I found this page https://confluence.atlassian.com/display/CLOVER/Compiling+Groovy+with+GMaven+plugin
Note that you must put your Groovy Classes and Tests under src/main/groovy
and src/test/groovy
respectively.
Following configuration based on that page seems to work:
<!-- Groovy and Maven https://confluence.atlassian.com/display/CLOVER/Compiling+Groovy+with+GMaven+plugin -->
<plugin>
<groupId>org.codehaus.gmaven</groupId>
<artifactId>gmaven-plugin</artifactId>
<version>${gmaven.version}</version>
<configuration>
<providerSelection>2.0</providerSelection>
</configuration>
<dependencies>
<dependency>
<groupId>org.codehaus.gmaven.runtime</groupId>
<artifactId>gmaven-runtime-2.0</artifactId>
<version>${gmaven.version}</version>
</dependency>
<dependency>
<groupId>org.codehaus.groovy</groupId>
<artifactId>groovy-all</artifactId>
<version>${groovy.version}</version>
</dependency>
</dependencies>
<executions>
<execution>
<goals>
<goal>generateStubs</goal>
<goal>compile</goal>
<goal>generateTestStubs</goal>
<goal>testCompile</goal>
</goals>
</execution>
</executions>
</plugin>
And in dependencies of course
<dependency>
<groupId>org.codehaus.groovy</groupId>
<artifactId>groovy-all</artifactId>
<version>${groovy.version}</version>
</dependency>
And in properties
<properties>
<gmaven.version>1.5</gmaven.version>
<groovy.version>2.1.8</groovy.version>
</properties>
Ok, this configuration works for maven 2.
<plugin>
<groupId>org.codehaus.gmaven</groupId>
<artifactId>gmaven-plugin</artifactId>
<version>1.4</version>
<configuration>
<providerSelection>2.0</providerSelection>
<sourceEncoding>UTF-8</sourceEncoding>
</configuration>
<executions>
<execution>
<goals>
<goal>testCompile</goal>
</goals>
<configuration>
<sources>
<fileset>
<directory>${pom.basedir}/src/test/java</directory>
<includes>
<include>**/*.groovy</include>
</includes>
</fileset>
</sources>
</configuration>
</execution>
</executions>
</plugin>
<dependency>
<groupId>org.codehaus.groovy</groupId>
<artifactId>groovy</artifactId>
<version>2.0.0</version>
<scope>test</scope>
</dependency>
I experience the same problem, but downgrading to gmaven 1.4 solves the problem (using groovy-all 2.3.2)

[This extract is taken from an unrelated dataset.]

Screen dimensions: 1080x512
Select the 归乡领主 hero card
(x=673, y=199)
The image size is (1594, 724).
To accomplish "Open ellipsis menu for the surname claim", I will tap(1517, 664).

First, each GMaven provider compiles against a particular version of Groovy, so there can be issues if Groovy breaks something with a point release. Second, GMaven is no longer maintained (that's why you don't see any providers for newer Groovy versions). I recommend switching to GMavenPlus or the Groovy-Eclipse compiler plugin for Maven.